Martedì sera si alza il sipario sull’“Apocalisse” del Teatro dell’Archivolto all’Electra di Iglesias.
Si alza il sipario sull’“Apocalisse” del Teatro dell’Archivolto, pièce originale tratta dai racconti di Niccolò Ammaniti, con il contributo di Antonio Manzini, che vede protagonista un funambolico Ugo Dighero, per la regia di Giorgio Gallione, in tournée nell’Isola sotto le insegne del CeDAC nell’ambito del XXXV Circuito Teatrale Regionale Sardo (con lo slogan “Giù la Maschera!”, che rimanda al potere svelante delle atti della scena). Visioni e storie della “fine del mondo” con lo spettacolo, un autentico one-man-show (impreziosito da scene e costumi di Lorenza Gioberti e dal disegno luci di Aldo Mantovani) che debutterà in prima regionale martedì 21 aprile alle 20.30 al Teatro Electra di Iglesias.
.....
■ COMPITO DA SVOLGERE: Trascrivi per intero e senza alcuna modifica il testo sullo spettacolo «Apocalisse» del Teatro dell'Archivolto.
.....
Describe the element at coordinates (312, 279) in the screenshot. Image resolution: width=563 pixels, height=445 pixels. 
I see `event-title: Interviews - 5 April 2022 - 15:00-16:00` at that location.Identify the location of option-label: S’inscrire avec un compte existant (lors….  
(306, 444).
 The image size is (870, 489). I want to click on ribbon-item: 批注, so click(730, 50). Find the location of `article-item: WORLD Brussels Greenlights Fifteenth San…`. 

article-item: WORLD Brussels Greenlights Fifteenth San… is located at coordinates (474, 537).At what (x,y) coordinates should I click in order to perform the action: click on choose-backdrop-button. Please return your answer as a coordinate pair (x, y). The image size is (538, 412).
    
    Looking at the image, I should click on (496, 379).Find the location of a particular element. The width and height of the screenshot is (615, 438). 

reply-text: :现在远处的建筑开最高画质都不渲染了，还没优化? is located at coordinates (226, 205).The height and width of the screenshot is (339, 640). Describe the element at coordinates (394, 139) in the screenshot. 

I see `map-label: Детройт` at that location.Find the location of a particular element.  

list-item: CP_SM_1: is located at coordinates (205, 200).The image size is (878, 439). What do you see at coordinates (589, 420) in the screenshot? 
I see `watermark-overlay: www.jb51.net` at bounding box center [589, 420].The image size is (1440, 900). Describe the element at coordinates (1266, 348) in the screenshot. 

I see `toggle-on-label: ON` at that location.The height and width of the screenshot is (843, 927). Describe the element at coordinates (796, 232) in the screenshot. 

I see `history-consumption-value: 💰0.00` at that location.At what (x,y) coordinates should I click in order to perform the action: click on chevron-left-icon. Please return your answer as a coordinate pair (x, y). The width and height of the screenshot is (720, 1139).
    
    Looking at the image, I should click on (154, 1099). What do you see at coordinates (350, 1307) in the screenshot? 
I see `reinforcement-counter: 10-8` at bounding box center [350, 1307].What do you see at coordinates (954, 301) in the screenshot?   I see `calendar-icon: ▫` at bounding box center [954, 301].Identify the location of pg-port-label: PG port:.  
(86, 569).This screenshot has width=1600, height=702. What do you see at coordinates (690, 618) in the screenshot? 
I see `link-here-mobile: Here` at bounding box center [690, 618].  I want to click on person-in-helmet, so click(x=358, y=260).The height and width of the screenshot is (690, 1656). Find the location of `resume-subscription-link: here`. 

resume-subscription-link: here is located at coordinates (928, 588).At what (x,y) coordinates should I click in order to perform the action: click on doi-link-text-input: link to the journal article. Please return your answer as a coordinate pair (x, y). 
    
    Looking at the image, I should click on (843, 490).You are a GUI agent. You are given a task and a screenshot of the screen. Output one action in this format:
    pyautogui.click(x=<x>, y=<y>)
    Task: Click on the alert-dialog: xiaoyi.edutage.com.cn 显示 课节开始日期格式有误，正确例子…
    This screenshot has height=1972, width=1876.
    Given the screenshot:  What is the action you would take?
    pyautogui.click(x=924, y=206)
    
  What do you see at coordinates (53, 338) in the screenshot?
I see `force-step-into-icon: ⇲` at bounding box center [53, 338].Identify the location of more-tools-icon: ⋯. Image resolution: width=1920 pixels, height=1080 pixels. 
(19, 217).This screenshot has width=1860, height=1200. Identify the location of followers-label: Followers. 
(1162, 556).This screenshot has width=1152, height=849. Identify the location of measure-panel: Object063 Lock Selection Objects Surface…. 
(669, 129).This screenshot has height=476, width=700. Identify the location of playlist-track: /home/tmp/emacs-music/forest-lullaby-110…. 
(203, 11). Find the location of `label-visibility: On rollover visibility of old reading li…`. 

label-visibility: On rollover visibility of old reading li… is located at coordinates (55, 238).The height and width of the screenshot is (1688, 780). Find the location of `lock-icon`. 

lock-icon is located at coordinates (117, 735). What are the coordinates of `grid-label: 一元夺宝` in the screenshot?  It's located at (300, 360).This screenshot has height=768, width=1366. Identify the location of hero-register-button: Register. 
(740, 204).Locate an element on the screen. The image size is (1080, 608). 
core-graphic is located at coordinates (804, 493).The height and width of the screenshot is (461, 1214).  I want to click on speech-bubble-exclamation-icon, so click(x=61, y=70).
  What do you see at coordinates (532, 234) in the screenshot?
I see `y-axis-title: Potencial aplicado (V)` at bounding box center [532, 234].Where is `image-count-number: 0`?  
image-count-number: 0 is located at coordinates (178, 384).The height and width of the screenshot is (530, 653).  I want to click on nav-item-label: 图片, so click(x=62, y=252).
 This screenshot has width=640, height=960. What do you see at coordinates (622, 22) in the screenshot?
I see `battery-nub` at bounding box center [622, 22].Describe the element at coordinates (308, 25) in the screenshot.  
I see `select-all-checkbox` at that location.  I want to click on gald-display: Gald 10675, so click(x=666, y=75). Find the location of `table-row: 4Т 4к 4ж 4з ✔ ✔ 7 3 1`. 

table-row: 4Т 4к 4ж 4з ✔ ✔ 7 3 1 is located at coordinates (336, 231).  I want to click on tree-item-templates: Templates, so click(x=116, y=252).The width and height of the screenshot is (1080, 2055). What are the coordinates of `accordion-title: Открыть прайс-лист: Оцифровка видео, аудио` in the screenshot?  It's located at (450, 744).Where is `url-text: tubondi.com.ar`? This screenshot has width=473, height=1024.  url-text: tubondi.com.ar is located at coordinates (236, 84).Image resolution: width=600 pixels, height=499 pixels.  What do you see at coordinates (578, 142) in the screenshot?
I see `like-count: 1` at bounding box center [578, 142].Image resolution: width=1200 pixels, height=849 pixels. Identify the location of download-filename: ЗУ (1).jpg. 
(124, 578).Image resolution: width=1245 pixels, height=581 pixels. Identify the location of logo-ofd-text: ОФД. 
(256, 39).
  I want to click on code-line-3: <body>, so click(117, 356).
.....
■ SOLUZIONE DELL'ESERCIZIO:
Martedì sera si alza il sipario sull’“Apocalisse” del Teatro dell’Archivolto all’Electra di Iglesias.
Si alza il sipario sull’“Apocalisse” del Teatro dell’Archivolto, pièce originale tratta dai racconti di Niccolò Ammaniti, con il contributo di Antonio Manzini, che vede protagonista un funambolico Ugo Dighero, per la regia di Giorgio Gallione, in tournée nell’Isola sotto le insegne del CeDAC nell’ambito del XXXV Circuito Teatrale Regionale Sardo (con lo slogan “Giù la Maschera!”, che rimanda al potere svelante delle atti della scena). Visioni e storie della “fine del mondo” con lo spettacolo, un autentico one-man-show (impreziosito da scene e costumi di Lorenza Gioberti e dal disegno luci di Aldo Mantovani) che debutterà in prima regionale martedì 21 aprile alle 20.30 al Teatro Electra di Iglesias.